11) P17, L295: The authors attribute differences in condensational heating to aerosol effects. However, there are a million different reasons why there could be differences in condensational heating between the simulations, ranging from stochastic differences in storm behavior to differences in meteorological characteristics within the storm environments. Hence, there is no causal relationship between aerosols and condensational heating demonstrated here.
12) P18, L300: Aerosol-driven enhancement in condensational heating is not “well-known.” In fact, it is a hotly debated topic with numerous papers suggesting that it is implausible. The authors have conveniently neglected to cite or discuss these papers, as I mentioned earlier.
13) P20, L310: Why are we even talking about condensational heating below 0.3 km? At these levels, parcels are likely to be subsaturated so condensational heating is a moot point.
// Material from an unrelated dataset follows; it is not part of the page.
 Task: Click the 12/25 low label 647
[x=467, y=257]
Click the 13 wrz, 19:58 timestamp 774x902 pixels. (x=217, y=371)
General conclusions: The conclude that aerosols enhance low-level updraft buoyancy, which drives more inflow, increases the STP, and therefore enhances tornado potential. However, they have not at all demonstrated a causal relationship between aerosols and microphysical heating. The differences in storm behavior between the two simulations could be attributable to a multitude of other factors. This lack of causality is especially concerning given the large body of research (which is ignored in this paper) that has shown that substantial enhancement of condensational heating by aerosols is implausible. Hence, this conclusion is unlikely to be true. It is almost certain that meteorological factors other than those emphasized in this article are responsible for the differences seen between the two simulations.